InfraWare
- Company type: Private
- Industry: Medical technology, legal, healthcare, speech recognition, transcription software
- Founded: 2003
- Headquarters: Terre Haute, Indiana
- Key people: Nick Mahurin (founder)
- Products: InfraWare Dictation, InfraWare 360
- Website: https://InfraWare.com

= Infraware =

InfraWare is an American technology company headquartered in Terre Haute, Indiana that focuses on speech transcription and other technologies for machine-assisted documentation.

==History==
Nick Mahurin founded InfraWare in 1998. However, the company was not officially launched until 2003.

InfraWare published a book about back-end ASR for MTSOs in 2005.

InfraWare received a patent for back-end speech recognition, which was titled "System and Method for Analyzing Verbal Records of Dictation Using Extracted Verbal Features" in 2016. This technology was integrated into the company's First Draft dictation recognition service.

InfraWare began beta testing for a new dictation translation engine in 2018. The engine was developed by combining InfraWare's 360 transcription speech recognition platform with artificial intelligence.
==Systems and platforms==
InfraWare mainly works on SR dictation systems. InfraWare has released InfraWare Dictation, which allows users to record dictation through a smartphone, computer, or tablet. Dictation is uploaded to a web-based platform, where healthcare transcriptionists transcribe audio files.

InfraWare also provides InfraWare 360, a documentation platform that makes use of First Draft, the company's patented speech recognition software. Back-end speech recognition generates a first draft, which is corrected by transcriptionists.
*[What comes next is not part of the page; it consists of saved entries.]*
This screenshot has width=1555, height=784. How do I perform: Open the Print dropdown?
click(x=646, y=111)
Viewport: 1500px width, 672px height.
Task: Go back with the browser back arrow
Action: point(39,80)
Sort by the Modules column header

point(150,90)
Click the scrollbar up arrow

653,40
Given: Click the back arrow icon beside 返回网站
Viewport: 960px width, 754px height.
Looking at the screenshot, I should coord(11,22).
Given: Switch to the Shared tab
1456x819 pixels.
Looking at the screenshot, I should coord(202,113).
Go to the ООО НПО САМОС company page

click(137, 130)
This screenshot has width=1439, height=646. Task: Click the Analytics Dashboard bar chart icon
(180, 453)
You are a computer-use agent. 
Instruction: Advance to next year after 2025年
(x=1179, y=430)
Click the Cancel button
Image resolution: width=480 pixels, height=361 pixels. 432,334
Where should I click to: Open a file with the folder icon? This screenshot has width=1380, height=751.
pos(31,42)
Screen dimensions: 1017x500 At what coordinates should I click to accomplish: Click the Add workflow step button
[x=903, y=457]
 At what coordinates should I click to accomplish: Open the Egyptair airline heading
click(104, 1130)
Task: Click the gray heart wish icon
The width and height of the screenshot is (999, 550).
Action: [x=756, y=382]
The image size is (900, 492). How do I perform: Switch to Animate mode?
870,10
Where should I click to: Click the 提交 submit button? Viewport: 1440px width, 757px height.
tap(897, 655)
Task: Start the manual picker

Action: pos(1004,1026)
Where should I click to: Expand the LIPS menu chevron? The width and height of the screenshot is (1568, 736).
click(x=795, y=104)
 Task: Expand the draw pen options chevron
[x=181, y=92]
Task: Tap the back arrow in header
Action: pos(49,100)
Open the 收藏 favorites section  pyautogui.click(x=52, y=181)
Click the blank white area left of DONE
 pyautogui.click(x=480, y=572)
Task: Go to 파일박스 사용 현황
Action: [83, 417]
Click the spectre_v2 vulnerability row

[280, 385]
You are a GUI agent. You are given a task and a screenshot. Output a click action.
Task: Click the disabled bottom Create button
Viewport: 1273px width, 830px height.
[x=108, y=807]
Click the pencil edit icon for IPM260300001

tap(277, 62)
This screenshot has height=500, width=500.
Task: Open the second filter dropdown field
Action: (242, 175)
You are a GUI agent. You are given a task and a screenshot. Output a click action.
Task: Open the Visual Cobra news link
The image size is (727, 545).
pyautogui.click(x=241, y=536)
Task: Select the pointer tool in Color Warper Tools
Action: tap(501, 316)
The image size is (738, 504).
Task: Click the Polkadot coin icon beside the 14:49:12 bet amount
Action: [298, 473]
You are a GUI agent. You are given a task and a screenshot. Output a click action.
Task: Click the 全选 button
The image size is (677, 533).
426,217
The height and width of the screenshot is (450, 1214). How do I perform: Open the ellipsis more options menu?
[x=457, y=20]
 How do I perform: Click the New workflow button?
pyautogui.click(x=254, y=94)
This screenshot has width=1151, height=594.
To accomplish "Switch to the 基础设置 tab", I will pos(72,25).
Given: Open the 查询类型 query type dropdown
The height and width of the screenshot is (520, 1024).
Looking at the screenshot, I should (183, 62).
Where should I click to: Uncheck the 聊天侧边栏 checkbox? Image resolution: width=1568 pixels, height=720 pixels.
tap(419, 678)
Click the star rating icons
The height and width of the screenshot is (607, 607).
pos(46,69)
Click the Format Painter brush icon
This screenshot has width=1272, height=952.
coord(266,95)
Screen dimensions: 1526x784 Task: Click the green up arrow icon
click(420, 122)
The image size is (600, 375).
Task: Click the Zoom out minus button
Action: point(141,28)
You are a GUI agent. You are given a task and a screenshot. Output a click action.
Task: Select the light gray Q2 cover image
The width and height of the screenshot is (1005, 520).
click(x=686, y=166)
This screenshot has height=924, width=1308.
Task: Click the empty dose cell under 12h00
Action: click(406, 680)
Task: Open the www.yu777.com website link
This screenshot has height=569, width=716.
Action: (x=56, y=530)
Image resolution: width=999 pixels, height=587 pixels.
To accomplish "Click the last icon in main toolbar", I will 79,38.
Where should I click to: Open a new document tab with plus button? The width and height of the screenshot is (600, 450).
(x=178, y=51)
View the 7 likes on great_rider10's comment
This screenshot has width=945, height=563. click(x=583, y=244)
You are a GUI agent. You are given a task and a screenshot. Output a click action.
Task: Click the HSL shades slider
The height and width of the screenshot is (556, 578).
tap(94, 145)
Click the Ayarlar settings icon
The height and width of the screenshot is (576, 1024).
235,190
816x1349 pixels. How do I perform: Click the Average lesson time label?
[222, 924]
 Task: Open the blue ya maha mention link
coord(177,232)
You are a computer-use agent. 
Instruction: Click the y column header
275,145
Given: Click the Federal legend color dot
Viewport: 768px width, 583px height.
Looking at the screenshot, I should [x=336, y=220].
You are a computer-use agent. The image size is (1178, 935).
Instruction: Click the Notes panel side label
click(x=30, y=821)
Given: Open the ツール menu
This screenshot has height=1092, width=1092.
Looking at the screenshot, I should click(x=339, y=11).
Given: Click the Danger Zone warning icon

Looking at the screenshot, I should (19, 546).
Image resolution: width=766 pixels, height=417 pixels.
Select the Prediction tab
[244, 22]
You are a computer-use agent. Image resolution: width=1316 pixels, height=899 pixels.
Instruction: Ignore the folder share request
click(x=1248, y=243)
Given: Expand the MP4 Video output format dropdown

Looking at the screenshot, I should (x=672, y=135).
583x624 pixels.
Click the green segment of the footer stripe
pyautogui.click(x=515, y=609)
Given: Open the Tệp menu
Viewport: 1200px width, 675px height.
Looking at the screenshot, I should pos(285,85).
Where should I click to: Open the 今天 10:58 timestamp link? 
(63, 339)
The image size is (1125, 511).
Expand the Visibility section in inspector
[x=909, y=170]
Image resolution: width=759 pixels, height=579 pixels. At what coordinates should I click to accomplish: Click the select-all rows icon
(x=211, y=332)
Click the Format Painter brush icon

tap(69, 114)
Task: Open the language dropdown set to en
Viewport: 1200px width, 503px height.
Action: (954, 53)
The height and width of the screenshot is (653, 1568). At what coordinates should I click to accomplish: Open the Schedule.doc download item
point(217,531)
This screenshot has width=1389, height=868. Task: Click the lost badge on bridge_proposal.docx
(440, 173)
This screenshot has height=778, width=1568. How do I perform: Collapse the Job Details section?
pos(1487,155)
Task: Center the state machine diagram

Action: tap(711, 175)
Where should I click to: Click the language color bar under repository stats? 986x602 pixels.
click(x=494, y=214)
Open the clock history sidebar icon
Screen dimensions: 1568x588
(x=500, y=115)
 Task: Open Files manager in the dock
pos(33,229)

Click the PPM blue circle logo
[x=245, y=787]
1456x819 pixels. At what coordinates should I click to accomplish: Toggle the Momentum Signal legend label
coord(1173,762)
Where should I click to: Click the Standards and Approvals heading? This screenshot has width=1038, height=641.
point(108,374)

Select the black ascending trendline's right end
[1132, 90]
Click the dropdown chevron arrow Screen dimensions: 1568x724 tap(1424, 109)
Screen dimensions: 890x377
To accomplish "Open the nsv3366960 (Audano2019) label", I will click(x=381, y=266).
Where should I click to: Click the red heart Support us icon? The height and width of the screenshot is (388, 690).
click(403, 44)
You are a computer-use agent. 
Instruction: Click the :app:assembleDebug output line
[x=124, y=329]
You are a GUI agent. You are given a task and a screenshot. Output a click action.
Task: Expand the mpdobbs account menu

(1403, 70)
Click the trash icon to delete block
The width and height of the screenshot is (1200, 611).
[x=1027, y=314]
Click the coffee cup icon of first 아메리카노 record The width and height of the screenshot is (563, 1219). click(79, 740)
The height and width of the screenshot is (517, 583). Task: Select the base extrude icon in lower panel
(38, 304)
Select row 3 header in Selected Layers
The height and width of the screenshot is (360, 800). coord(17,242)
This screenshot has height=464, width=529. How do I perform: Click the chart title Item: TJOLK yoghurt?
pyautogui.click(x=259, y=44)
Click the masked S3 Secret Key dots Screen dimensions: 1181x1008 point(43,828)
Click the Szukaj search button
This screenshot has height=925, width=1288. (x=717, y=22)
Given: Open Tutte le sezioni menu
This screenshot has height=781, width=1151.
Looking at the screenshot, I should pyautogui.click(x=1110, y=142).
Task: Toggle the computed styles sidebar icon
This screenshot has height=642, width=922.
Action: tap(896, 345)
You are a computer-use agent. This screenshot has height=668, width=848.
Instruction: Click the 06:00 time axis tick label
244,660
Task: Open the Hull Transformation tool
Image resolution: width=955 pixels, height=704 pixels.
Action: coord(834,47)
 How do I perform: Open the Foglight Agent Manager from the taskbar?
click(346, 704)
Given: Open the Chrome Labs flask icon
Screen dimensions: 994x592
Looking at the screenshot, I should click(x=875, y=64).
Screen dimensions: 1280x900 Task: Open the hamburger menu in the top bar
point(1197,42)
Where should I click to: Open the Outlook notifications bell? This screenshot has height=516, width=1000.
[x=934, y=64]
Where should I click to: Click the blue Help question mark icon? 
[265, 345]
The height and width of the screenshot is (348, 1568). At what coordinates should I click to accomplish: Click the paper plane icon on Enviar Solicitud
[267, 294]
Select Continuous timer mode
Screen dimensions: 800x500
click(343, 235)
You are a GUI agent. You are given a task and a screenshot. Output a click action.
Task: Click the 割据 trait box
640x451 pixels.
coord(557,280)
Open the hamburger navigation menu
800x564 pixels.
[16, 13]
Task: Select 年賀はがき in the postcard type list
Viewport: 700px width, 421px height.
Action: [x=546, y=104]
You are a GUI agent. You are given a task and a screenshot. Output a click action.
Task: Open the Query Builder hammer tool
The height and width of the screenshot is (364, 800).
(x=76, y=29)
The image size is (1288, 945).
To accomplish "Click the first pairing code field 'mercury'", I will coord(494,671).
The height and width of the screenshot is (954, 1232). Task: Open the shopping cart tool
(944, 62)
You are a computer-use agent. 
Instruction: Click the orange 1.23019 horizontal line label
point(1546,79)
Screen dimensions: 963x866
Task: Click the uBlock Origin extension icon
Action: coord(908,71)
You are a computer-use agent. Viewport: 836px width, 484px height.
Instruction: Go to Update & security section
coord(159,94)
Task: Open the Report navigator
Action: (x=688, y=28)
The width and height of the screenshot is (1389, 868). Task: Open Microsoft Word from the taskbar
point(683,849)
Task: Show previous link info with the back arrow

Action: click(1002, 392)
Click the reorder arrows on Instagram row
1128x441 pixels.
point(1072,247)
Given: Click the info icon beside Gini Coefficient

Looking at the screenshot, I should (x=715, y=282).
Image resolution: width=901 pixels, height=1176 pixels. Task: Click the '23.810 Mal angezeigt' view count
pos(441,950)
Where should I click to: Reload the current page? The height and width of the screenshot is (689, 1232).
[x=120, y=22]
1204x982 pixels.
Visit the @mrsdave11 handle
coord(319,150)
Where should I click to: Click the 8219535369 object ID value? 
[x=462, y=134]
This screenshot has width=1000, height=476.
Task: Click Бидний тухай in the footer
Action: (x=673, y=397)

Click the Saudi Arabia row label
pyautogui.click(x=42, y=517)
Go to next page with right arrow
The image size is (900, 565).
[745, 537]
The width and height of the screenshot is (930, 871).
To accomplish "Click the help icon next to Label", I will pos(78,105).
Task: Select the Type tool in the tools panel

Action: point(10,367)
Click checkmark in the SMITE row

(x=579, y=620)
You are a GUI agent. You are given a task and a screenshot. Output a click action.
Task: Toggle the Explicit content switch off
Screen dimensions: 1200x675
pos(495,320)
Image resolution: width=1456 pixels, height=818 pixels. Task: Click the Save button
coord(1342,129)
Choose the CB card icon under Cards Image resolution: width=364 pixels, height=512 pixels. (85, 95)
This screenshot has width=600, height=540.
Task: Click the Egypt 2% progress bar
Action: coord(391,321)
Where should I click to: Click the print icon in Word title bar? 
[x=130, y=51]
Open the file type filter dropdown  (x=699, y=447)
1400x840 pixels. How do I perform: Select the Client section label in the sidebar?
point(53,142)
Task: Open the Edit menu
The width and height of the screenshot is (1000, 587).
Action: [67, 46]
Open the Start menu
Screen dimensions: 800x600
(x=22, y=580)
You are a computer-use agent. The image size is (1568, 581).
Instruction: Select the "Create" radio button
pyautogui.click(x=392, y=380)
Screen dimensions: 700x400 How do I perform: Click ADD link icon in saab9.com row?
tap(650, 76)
== Funding and recognition ==
In 2007, InfraWare received a grant from the Terre Haute Innovation Alliance, a partnership of local organizations including Indiana State University, the Rose-Hulman Institute of Technology, and the Terre Haute Economic Development Corporation.

Around 2008, InfraWare received assistance from Indiana's 21st Century Fund project to develop the InfraWare Dictation Recognition Engine.

InfraWare was on the Inc. 5000 list in 2008.